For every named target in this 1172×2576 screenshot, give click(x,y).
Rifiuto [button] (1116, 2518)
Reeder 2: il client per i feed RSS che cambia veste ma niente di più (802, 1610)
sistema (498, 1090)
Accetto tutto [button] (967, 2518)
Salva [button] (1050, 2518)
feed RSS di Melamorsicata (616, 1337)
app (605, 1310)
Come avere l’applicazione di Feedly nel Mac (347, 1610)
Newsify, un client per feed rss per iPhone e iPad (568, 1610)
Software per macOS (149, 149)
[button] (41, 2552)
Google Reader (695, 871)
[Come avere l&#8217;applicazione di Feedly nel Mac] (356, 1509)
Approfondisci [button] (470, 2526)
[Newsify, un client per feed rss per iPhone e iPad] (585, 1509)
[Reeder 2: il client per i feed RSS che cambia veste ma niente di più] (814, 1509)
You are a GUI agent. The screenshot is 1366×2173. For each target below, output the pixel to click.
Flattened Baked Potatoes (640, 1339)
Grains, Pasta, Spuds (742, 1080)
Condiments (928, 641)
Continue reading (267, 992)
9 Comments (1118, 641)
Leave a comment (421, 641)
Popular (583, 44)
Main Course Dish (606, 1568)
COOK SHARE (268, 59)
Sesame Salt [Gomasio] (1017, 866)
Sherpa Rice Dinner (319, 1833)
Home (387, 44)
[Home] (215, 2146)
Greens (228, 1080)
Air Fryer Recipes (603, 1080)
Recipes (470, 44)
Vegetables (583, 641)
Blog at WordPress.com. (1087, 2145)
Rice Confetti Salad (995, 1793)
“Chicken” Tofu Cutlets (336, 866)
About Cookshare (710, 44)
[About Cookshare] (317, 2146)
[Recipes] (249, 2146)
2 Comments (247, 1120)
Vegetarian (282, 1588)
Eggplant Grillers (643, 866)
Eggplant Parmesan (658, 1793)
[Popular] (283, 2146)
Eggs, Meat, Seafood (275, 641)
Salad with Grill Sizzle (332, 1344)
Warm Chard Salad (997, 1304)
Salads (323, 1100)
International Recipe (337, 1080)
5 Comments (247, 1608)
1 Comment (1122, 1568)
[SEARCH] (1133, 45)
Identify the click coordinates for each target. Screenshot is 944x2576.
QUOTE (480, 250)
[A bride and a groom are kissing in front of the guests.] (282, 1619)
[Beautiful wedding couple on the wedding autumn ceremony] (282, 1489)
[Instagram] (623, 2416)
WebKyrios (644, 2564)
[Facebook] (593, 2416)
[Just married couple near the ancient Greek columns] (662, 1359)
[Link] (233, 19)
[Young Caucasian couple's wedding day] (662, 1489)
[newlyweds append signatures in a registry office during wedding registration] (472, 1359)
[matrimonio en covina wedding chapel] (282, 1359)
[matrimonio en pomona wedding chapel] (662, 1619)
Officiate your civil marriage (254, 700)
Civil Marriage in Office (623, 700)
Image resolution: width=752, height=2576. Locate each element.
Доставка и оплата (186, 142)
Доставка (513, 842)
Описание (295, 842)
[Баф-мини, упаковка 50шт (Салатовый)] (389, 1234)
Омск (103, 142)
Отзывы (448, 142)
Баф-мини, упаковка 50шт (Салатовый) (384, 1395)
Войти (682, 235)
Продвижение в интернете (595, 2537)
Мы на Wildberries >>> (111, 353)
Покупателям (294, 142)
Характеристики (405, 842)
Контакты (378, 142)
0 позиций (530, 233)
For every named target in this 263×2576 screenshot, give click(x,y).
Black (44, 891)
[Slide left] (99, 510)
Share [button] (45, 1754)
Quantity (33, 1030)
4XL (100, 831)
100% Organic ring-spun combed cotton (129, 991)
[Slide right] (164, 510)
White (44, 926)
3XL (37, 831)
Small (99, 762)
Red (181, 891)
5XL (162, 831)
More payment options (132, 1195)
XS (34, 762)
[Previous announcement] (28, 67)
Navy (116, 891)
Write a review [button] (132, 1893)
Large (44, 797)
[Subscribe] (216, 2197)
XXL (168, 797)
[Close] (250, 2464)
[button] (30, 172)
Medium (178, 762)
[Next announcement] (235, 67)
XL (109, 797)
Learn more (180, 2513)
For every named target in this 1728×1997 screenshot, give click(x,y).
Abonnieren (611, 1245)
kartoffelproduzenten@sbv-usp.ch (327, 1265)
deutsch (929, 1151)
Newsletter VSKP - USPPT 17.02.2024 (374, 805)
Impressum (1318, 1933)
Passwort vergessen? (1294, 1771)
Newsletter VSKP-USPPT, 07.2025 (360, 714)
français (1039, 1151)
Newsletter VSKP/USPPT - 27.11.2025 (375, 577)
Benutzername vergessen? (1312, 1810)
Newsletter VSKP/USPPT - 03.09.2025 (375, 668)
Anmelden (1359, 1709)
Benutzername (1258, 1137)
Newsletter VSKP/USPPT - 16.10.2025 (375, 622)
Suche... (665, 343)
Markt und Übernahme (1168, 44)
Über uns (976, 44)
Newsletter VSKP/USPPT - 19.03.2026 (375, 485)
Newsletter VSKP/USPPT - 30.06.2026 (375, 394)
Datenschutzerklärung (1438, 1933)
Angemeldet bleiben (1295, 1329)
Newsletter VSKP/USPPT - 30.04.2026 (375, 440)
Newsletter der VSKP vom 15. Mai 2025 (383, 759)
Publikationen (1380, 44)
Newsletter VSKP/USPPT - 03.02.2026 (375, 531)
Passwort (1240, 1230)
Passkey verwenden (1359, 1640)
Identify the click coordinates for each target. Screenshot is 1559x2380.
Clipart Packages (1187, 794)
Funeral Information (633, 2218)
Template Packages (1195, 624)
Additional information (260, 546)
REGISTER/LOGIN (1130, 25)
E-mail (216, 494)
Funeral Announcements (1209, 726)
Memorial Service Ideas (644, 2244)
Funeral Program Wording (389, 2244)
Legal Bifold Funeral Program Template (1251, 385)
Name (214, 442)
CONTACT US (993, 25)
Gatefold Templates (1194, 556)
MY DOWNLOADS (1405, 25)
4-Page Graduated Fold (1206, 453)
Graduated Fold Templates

━━━━

**Assignment**
Please write out exactly the lines from the start of the data through the line that contains "[Young Caucasian couple's", both ends included, and nothing else.

**Answer space**
For every named target in this 1172×2576 screenshot, give click(x,y).
Rifiuto [button] (1116, 2518)
Reeder 2: il client per i feed RSS che cambia veste ma niente di più (802, 1610)
sistema (498, 1090)
Accetto tutto [button] (967, 2518)
Salva [button] (1050, 2518)
feed RSS di Melamorsicata (616, 1337)
app (605, 1310)
Come avere l’applicazione di Feedly nel Mac (347, 1610)
Newsify, un client per feed rss per iPhone e iPad (568, 1610)
Software per macOS (149, 149)
[button] (41, 2552)
Google Reader (695, 871)
[Come avere l&#8217;applicazione di Feedly nel Mac] (356, 1509)
Approfondisci [button] (470, 2526)
[Newsify, un client per feed rss per iPhone e iPad] (585, 1509)
[Reeder 2: il client per i feed RSS che cambia veste ma niente di più] (814, 1509)
You are a GUI agent. The screenshot is 1366×2173. For each target below, output the pixel to click.
Flattened Baked Potatoes (640, 1339)
Grains, Pasta, Spuds (742, 1080)
Condiments (928, 641)
Continue reading (267, 992)
9 Comments (1118, 641)
Leave a comment (421, 641)
Popular (583, 44)
Main Course Dish (606, 1568)
COOK SHARE (268, 59)
Sesame Salt [Gomasio] (1017, 866)
Sherpa Rice Dinner (319, 1833)
Home (387, 44)
[Home] (215, 2146)
Greens (228, 1080)
Air Fryer Recipes (603, 1080)
Recipes (470, 44)
Vegetables (583, 641)
Blog at WordPress.com. (1087, 2145)
Rice Confetti Salad (995, 1793)
“Chicken” Tofu Cutlets (336, 866)
About Cookshare (710, 44)
[About Cookshare] (317, 2146)
[Recipes] (249, 2146)
2 Comments (247, 1120)
Vegetarian (282, 1588)
Eggplant Grillers (643, 866)
Eggplant Parmesan (658, 1793)
[Popular] (283, 2146)
Eggs, Meat, Seafood (275, 641)
Salad with Grill Sizzle (332, 1344)
Warm Chard Salad (997, 1304)
Salads (323, 1100)
International Recipe (337, 1080)
5 Comments (247, 1608)
1 Comment (1122, 1568)
[SEARCH] (1133, 45)
Identify the click coordinates for each target. Screenshot is 944x2576.
QUOTE (480, 250)
[A bride and a groom are kissing in front of the guests.] (282, 1619)
[Beautiful wedding couple on the wedding autumn ceremony] (282, 1489)
[Instagram] (623, 2416)
WebKyrios (644, 2564)
[Facebook] (593, 2416)
[Just married couple near the ancient Greek columns] (662, 1359)
[Link] (233, 19)
[Young Caucasian couple's wedding day] (662, 1489)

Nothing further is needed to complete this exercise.